Embracing the need for equity in our trades this International Women's Day

Published: Feb 28, 2023

By Ron Maxwell - CEO

Next week, individuals, communities and businesses will come together to mark International Women's Day 2023. This year's theme of #EmbraceEquity has me thinking about how far we've come – and how far we have to go.

In my time at VERTO, one area where change has been apparent is in our trades, particularly in traditionally male-dominated roles, such as carpenters, plumbers, electricians, mechanics and roofers.

More recently than you might think, these roles were 100% male. Today, we are seeing some changes to that composition. However, there is still a long road ahead.

Women make up just 11% of the trade apprentices who qualified in the last five years, but we are seeing slightly higher numbers of women commencing apprenticeships, sitting at 14%, according to the National Centre for Vocational Education Research (NCVER).

And while this indicates some growth, it's not happening fast enough. Just 13% of Australia's construction industry employees are female, and women represent just 2% of all qualified tradespeople in NSW.

Trade careers can be incredibly rewarding and fulfilling for many women, not to mention lucrative. With talent shortages plaguing many of our trade industries, wages are competitive and job opportunities abound.

So why aren't we seeing more women actively choosing these career paths? There are numerous reasons, and it's essential to discuss them if we are going to effect real change.

Stereotypes remain a roadblock

Trades were once considered 'jobs for the boys'. Unfortunately, we still see that stereotype prevailing in many career programs, schools and even homes.

There is a definite gender bias when discussing career options. NSW Government reports show that many female students aren't told about apprenticeship pathways and often have limited access to trade-based subjects.

These stereotypes can make their way into employment too, and there are stories of women being disadvantaged or treated differently on trade sites. But while these stories are out there, there are also a great many success stories.

Some recent examples here at VERTO include Abbey, who is embracing success as an electrical apprentice, and Meliha, who is forging a career in roofing.

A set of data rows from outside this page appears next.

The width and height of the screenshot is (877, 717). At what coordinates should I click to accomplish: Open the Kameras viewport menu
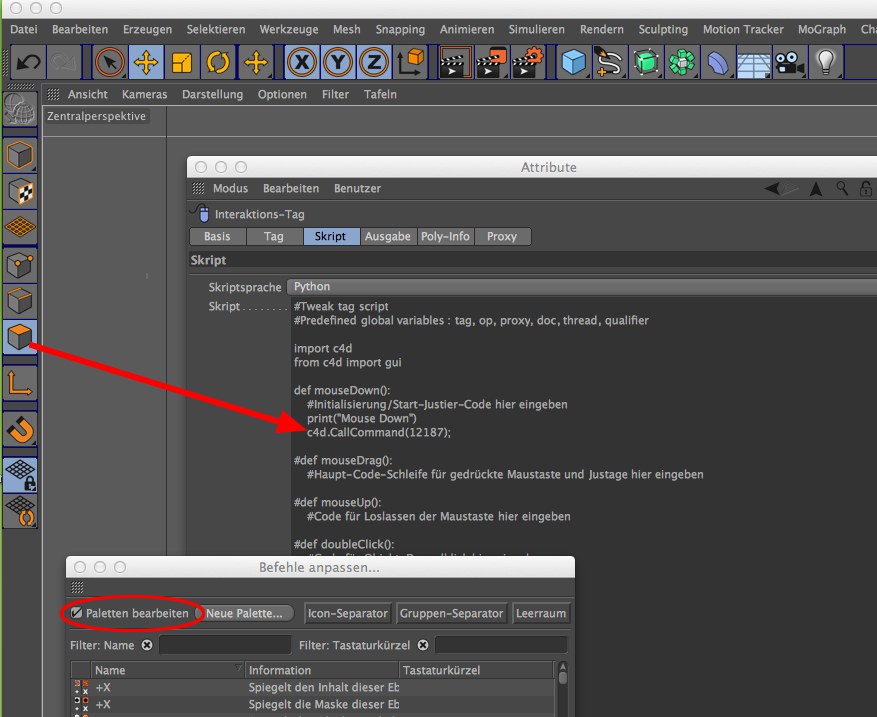point(144,94)
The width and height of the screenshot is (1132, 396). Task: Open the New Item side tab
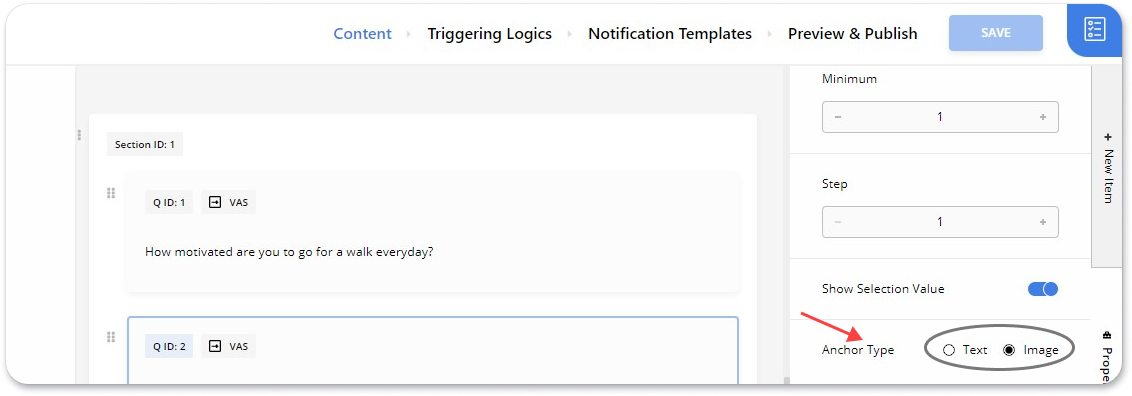tap(1108, 167)
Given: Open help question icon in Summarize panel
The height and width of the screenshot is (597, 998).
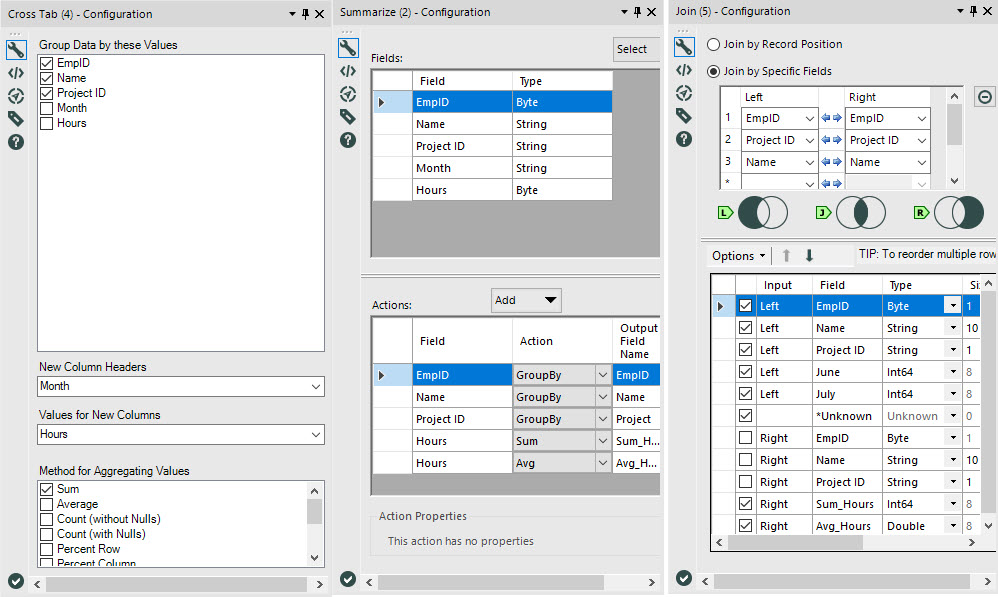Looking at the screenshot, I should coord(348,140).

Alongside a love for their trades and the tenacity to follow their career dreams, these two path-breaking women have strong support networks at home and in the workplace.

These networks are beneficial for any young person starting out in their career, but they are vital for those who are taking a path less travelled.

Support networks can help

Whether it’s through employers, government or industry, support for women in trades is a must. While we have made leaps and bounds in many areas, trade careers still have additional challenges for female apprentices and qualified workers alike.

In 2022, the Federal Government pledged $38.6m to increase the number of women in trades. Locally, the NSW Government's Women in Trades program is building pathways that include support, education and awareness programs to champion women in trades.

There are also several not-for-profit organisations empowering more women to forge a career in our trades, such as Tradeswomen Australia. Another great initiative is SALT, which started with seven female tradies coming together to support each other in 2009.

VERTO is also passionate about continual growth in this area – not only through the ongoing promotion of career paths for women in non-traditional trades but also by providing the best support possible to those already engaged in these industries.

In our own business, 77% of the workforce identifies as female, and we are keen to support an uplift across the industries and employers we serve.

It's time to take action

With these government initiatives, I genuinely hope we can encourage more women into our trade industries. It's important that we move beyond conversation and take direct action that changes perceptions in our schools, communities and workplaces.

Trades are one of Australia's last heavily male-dominated industries, but there is no good reason why this should be so. Women are thriving in trade careers, forging new paths and reshaping the future of industries.

Not only is this a critical goal for equality and to help individuals reach their potential, but it's also crucial to the future of these industries. With many of our traditional trades facing dire skills shortages, it doesn't make sense to simply accept such low numbers of women in our trades.

Women account for more than half of the Australian population, so it's time we ask why they are so poorly represented in our trades – and what we can do about it.